• [Task directions]: For this exercise, repeat the records below exactly and omit every picture.

[Items from a dataset]
*-*-*

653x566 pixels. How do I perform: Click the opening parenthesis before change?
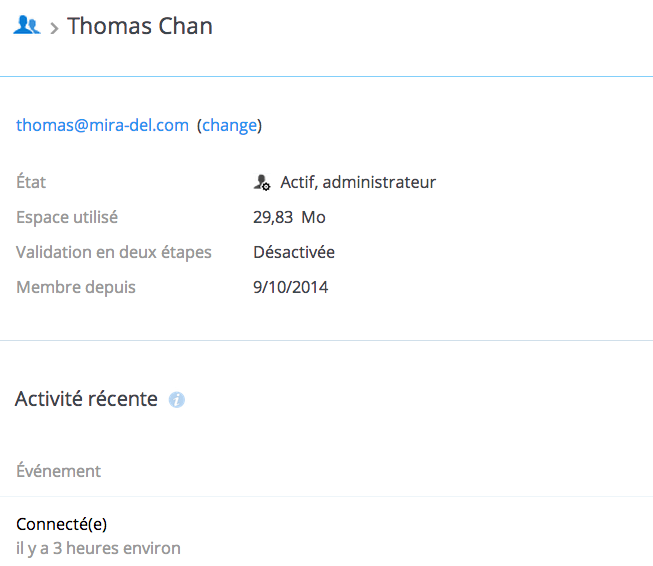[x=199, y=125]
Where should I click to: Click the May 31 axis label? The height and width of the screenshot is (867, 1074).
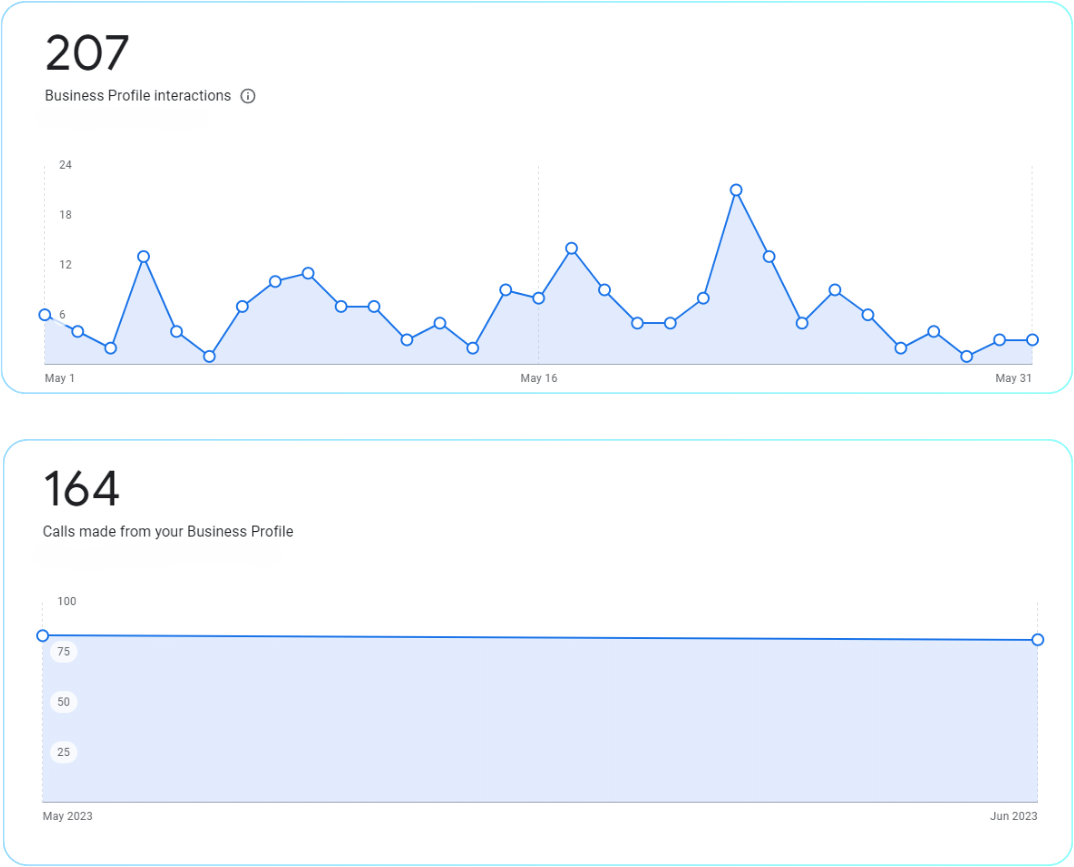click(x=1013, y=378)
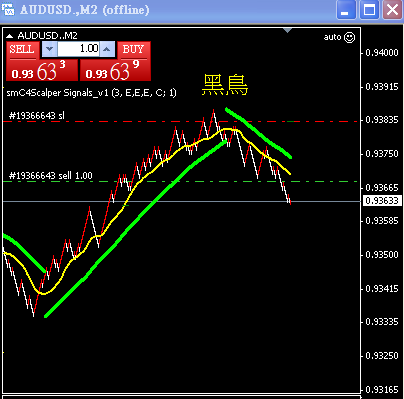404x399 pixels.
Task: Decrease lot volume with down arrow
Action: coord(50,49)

*-*-*

• [Solved exercise]:
653x566 pixels. How do I perform: Click the opening parenthesis before change?
[x=199, y=125]
Where should I click to: Click the May 31 axis label? The height and width of the screenshot is (867, 1074).
click(x=1013, y=378)
404x399 pixels.
Task: Decrease lot volume with down arrow
Action: coord(50,49)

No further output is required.